Configuring DDPOption
In DDPOption
, you can configure the backend
and init_method
.
from persia.distributed import DDPOption
backend = "nccl"
# backend = "gloo"
init_method = "tcp"
# init_method = "file"
DDPOption(backend="nccl", init_method=init_method)
Configuring BaguaDistributedOption
There are several data parallelism implementations in Bagua, see Bagua Documentation to learn more about Bagua.
from persia.ctx import TrainCtx
from persia.distributed import BaguaDistributedOption
algorithm = "gradient_allreduce"
# algorithm = low_precision_decentralized
# algorithm = bytegrad
# algorithm = async
bagua_args = {}
bagua_option = BaguaDistributedOption(
algorithm,
**bagua_args
)
TrainCtx(
distributed_option=bagua_option
)
Monitoring
Monitoring and alerting is crucial for a distributed system. PERSIA provides integration with Prometheus for this purpose.
Services in PERSIA push their metrics to a PushGateway, and the gateway then exposes these metrics to Prometheus.
Step to Enable Metrics in PERSIA
Enable Metrics in Configuration
Add the following configurations in global_config.yaml
.
job_name(str)
is a name to distinguish your job from others. It can be, for example, dlrm_v1.0
.
PersiaMetricsConfig:
enable_metrics: true
job_name: your_job_name
Deploy PushGateway
See official documentation for details. Here is an example for deploying gateway by docker-compose.
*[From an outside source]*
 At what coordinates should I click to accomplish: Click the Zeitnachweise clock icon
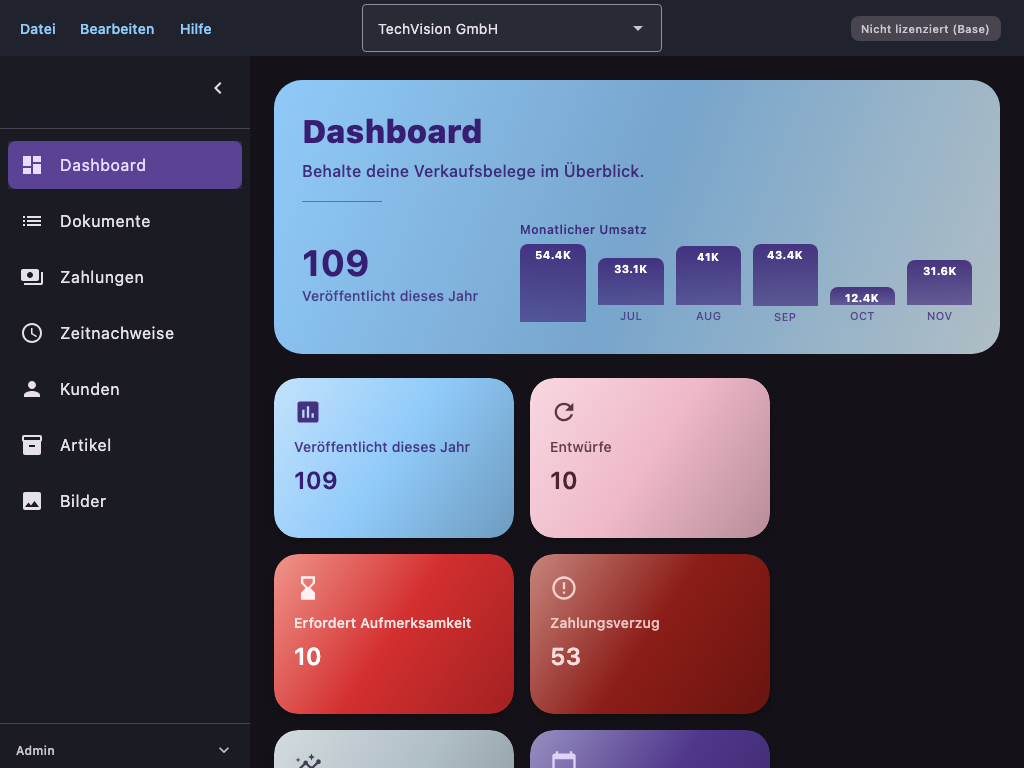click(32, 333)
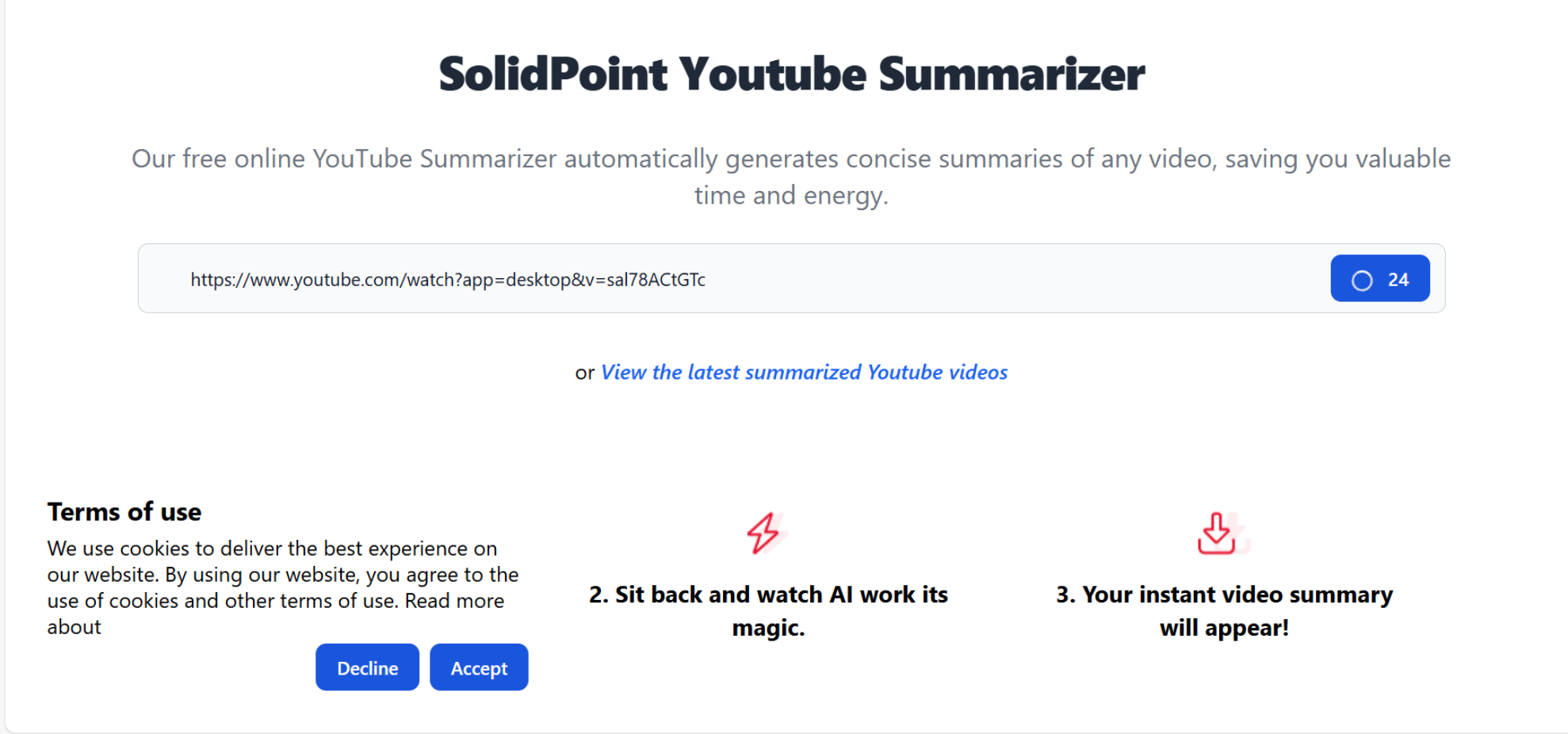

The default push address on PERSIA services is metrics_gateway:9091
, which can be overridden by the environment variable PERSIA_METRICS_GATEWAY_ADDR
.
version: "3.3"
services:
data_loader:
...
nn_workler:
...
embedding_worker:
...
server:
...
persia_nats_service:
...
metrics_gateway:
image: prom/pushgateway:latest
deploy:
replicas: 1
prometheus:
image: prom/prometheus:latest
deploy:
replicas: 1
command: "--config.file=/workspace/config/prometheus.yml"
grafana:
image: grafana/grafana:latest
ports:
- "3000:3000/tcp"
deploy:
replicas: 1
environment:
GF_PATHS_PROVISIONING: /workspace/grafana/provisioning/
You can check what metrics are there by running
curl metrics_gateway:9091/metrics
in a service container.
By configuring the GF_PATHS_PROVISIONING
environment variable, you can specify the grafana provisioning directory to access our preset grafana panels.
Collecting Metrics
To collect metrics from the gateway, you need a prometheus service to do that for you.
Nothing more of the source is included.